Ницше говорил о «Ressentiment» как о психологической особенности, присущей низшим слоям общества, чья зависть и злоба порождают у хама мечты о низвержении всего высшего. Кем были носители украинства в XIX и XX веке? Да холопами! Хлопчиками из крестьянских семей, возомнившими себя, по праву образования, «элитою», «мозоком» некой «украинськойи нацийи». Их отношение ко всему русскому, это, по своей сути, не отношение к чему-то иностранному, как это пытаются сейчас подать, а отношение холопа к миру господ. Ведь для холопской интеллигенции общерусская культура, это культура созданная дворянством, культура всего не сельского, всего не крестьянского, а значит - не украинского, чужого. Отсюда это застревание на каких-то обидах, отсюда эти ничем немотивированные импульсы ненависти к русскости и олицетворяющей ее на данный момент России.
Поляки создали тонкий слой малорусской, сельской, холопской интеллигенции, способной поднимать голову из навоза, а затем вбили в эту голову идею отдельной украинской нации, культуры, языка, и москалей-угнетателей. В итоге в Малороссии возникла целая популяция людей Ressentiment.

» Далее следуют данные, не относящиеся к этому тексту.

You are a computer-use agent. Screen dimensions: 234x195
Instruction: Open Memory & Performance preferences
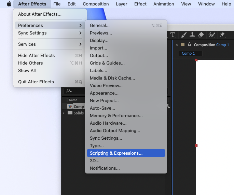[x=116, y=116]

Вы думаете, почему украинский Ressentiment, то есть – украинство, так зациклен на русофобии? Да потому что для его деятелей русофобия стала наивысшим продуктом творческой деятельности. Здесь очень легко проследить, как Ressentiment развивается от конкретно-детерминированных форм переживаний (например, чьих-то личных обид, типа «а у меня дедушку репрессировали или раскулачили», компенсируемых воображаемой местью) к формам некой квазидуховности, вплоть до высших ее форм – «идеалов» и «ценностей», выступающих орудиями в борьбе против русской культуры, языка, идентичности, истории, самой России, их олицетворяющей. По этой же причине украинство не способно существовать вне рамок русофобии, вне хронической ненависти ко всему русскому, вне холопского бунта. Именно поэтому я и говорил, что проект «Ukraina» по своей сути является проектом «Антироссия».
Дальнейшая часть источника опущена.